Il est intéressant de rapporter à ce sujet un souvenir d'Arago. Le désintéressement se rencontre fréquemment chez les savants. Ce n'est presque jamais pour en profiter personnellement qu ils cherchent à amasser une modeste aisance. Mais n'ont-ils pas à songer, eux aussi, à leurs familles, aux êtres chéris qu'ils laissent en quittant ce monde ? Faut-il les priver de cette douce satisfaction dont les derniers moments de Legendre ont donné l'exemple ? Ce grand géomètre vit arriver la mort avec le sang-froid le plus remarquable. Il fit ses dernières dispositions et il s'occupa des détails de son enterrement devant sa femme et Arago avec une liberté d'esprit dont l'antiquité seule pourrait citer d'aussi beaux exemples. Arago crut, au moment où tout. était perdu sans espoir, pouvoir sans inconvenance entretenir Mme Legendre de son avenir. Il crut pouvoir l'assurer que si elle restait sans fortune, le pays certainement viendrait à son secours et que l'Académie des Sciences appuierait de toute son influence les démarches faites pour arriver à ce but. Cet entretien transmis à Legendre amena cette réponse : "Ma femme, tu feras tes remerciements à M. Arago. Je n'attendais pas moins de son attachement, mais le plaisir que j'en éprouve n'est pas sans mélange. Il m'est pénible de penser que mon meilleur ami ait pu croire que j'avais eu assez peu de prévoyance pour laisser ton sort, pour laisser tout ton avenir à la merci d'un caprice ministériel. J'ai été traité durant ma longue carrière comme je pouvais le désirer. Je ne veux pas qu'après ma mort personne puisse dire que la veuve de Legendre est à la charge du pays." Ces nobles paroles étaient à l'adresse d'un homme digne de les comprendre. On a vu plus haut quel exemplaire usage Mme Legendre sut faire de la petite fortune laissée par son mari.

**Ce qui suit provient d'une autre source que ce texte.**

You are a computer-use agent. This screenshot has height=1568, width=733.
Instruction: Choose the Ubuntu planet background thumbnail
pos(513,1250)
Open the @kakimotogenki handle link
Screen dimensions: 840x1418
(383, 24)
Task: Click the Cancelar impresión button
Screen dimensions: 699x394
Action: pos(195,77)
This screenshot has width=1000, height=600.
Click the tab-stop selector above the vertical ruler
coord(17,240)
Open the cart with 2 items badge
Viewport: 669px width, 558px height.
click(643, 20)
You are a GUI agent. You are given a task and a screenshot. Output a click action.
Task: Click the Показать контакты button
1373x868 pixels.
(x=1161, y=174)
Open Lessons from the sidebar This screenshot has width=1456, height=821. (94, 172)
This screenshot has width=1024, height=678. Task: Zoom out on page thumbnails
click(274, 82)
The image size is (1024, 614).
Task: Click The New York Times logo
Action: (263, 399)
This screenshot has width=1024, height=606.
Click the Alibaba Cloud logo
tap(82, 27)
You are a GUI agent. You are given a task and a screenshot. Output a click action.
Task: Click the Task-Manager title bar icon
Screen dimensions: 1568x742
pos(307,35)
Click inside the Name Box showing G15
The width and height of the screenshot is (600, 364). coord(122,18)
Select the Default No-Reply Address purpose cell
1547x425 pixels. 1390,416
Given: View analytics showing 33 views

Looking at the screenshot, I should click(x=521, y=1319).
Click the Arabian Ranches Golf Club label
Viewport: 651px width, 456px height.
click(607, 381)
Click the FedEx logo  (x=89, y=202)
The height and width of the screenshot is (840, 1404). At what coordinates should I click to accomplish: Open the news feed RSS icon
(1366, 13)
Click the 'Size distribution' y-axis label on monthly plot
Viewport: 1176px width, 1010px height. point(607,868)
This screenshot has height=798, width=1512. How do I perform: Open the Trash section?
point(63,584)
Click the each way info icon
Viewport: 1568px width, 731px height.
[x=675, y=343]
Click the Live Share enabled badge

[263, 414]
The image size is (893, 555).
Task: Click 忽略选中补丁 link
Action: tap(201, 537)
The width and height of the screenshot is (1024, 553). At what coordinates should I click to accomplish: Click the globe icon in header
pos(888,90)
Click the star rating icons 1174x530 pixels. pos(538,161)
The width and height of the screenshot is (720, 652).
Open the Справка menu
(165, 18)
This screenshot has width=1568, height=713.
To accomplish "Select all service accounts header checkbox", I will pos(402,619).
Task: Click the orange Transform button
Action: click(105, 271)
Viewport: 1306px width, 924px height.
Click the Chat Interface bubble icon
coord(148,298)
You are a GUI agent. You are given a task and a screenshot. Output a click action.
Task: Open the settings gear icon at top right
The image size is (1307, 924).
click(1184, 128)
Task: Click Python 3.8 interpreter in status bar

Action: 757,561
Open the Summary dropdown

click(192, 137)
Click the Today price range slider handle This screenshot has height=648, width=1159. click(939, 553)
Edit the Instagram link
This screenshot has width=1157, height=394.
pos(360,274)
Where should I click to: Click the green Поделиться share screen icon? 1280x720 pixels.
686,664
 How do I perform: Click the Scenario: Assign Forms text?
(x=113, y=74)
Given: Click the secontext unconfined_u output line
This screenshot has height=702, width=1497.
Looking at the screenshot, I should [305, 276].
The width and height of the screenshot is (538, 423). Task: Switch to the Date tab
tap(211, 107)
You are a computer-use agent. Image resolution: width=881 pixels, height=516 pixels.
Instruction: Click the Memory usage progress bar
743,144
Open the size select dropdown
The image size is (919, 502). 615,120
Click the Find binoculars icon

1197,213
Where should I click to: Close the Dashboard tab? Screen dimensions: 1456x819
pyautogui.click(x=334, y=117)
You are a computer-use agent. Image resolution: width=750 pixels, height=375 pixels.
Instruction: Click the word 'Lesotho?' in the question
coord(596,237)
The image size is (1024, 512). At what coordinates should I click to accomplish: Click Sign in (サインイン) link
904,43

Legendre a marqué ses travaux dans la géométrie d'une empreinte si féconde et si originale, que, depuis deux mille ans, cette branche des mathématiques n'avait rien reçu de pareil jusqu'en 1785. Il suffit du passage d'un homme de génie pour éclairer tout d'un coup d'un jour éclatant les points les plus obscurs de la science. La géométrie n'est devenue populaire que depuis les découvertes de ce profond esprit, dont l'action a été immédiate et s'est répandue dans le monde entier. La ville de Paris a donné le nom de Legendre à une de ses rues de la rive droite de la Seine. Le portrait ci-dessus a été donné par Legendre à Arago, en 1829.